Embedded systems are present in our everyday life. The common characteristics shared by these systems is that, on top of functionality requirements, they must satisfy additional constraints on e.g. reactivity, reliability, and resource consumption. These constraints arise from the fact that embedded systems must adapt to their physical environment and only have limited resources. Designing and verifying embedded systems requires means to handle these multiple views of a system as well as their interaction.

The need for embedded systems to reconfigure is nowadays felt in many application domains, including safety critical ones (transport, energy, health, …). For instance, a reconfiguration may be necessary in order to adapt to a failure, to cope with new requirements, or following a hardware update. Despite recent advances, the current state of the art does not yet provide integrated formal methods and tools for the design and analysis of reconfigurable multi-view embedded systems. This is the goal of the CASERM project.

Identified challenges

Our long-term goal of a Coq-based design and verification tool chain for reconfigurable embedded systems is very ambitious. To approach that objective, we will address in CASERM the three following challenges.

A. Modeling. Modern embedded system architectures, such as those developed using the AUTOSAR standard, involve multiple views of a given system, including logical views of application components, and physical views encompassing the assembly and mapping of application components on a given hardware architecture. They combine functional specifications with quantitative resource related constraints, and component reliability requirements. But multi-view modeling is still poorly understood, and its support in system modeling or architectural description languages remains unsatisfactory. There is also an increasing need for support of dynamicity and reconfiguration, which were until recently out of the scope of research dealing with critical real-time systems design.

B. Analysis. There are several open questions arising from the dynamical aspects of real-time systems. Classically, real-time systems are modeled and analyzed using static analysis. The parameters of the system are given, typically the periods and the Worst-Case Execution Time (WCET) of the software tasks, and their Worst-Case Response Times (WCRT) are computed thanks to a static analysis of the system. Such static analyses are also relevant to deal with systems that combine hard and soft constraints. However, when the system to be studied is subject to dynamic reconfigurations, the analysis must be performed following each reconfiguration, hence online. The main challenge we will address in this respect is twofold: (i) to introduce meaningful probabilistic constraints in real-time systems and to formulate optimization problems based on those probabilistic constraints, and (ii) to develop new online scheduling algorithms based on learning techniques.
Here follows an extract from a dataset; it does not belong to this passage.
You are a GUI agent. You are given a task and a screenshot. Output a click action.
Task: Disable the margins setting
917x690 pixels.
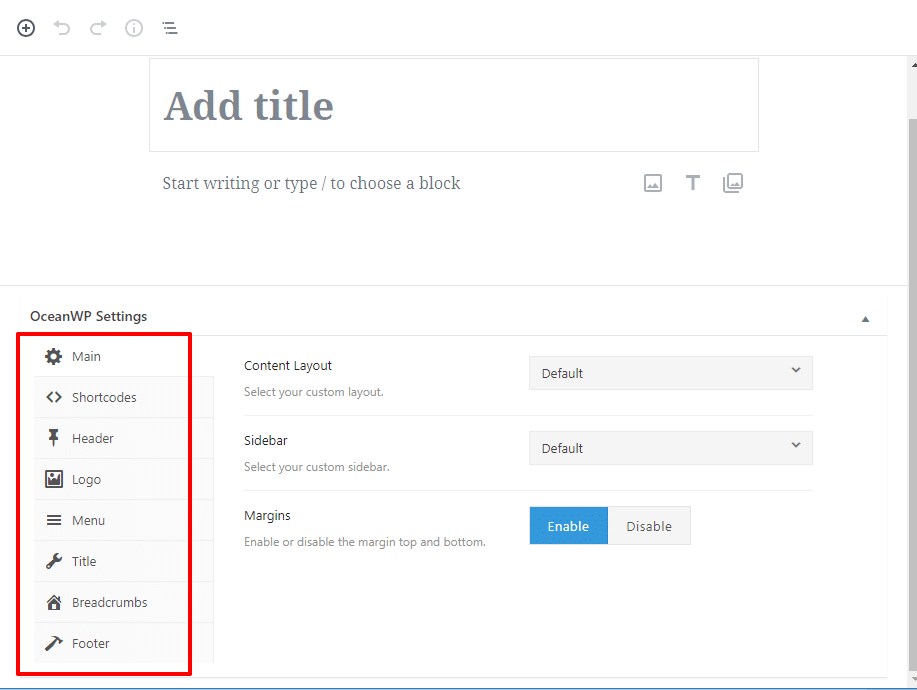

C. Certification. Not even mentioning multiview and dynamic aspects, there are very few attempts at substantiating research results for real-time systems by mechanically proving and verifying them. Until recently, existing attempts lacked a common foundation, preventing them from being put together, and the generality and expressivity to incorporate real-world issues such as OS overheads. The Prosa initiative is an attempt at addressing this need which we intend to contribute to. An additional challenge in this area lies in the fact that it does not seem realistic to certify commercial tools performing e.g. response-time analysis without sacrificing their efficiency and flexibility. An alternative is to consider result certification, which only requires a lightweight program modification to make sure that sufficient information is logged during analysis for generating a posteriori a result certificate.

Our work program is structured around four complementary tasks: one per challenge identified above and a fourth task dedicated to case studies.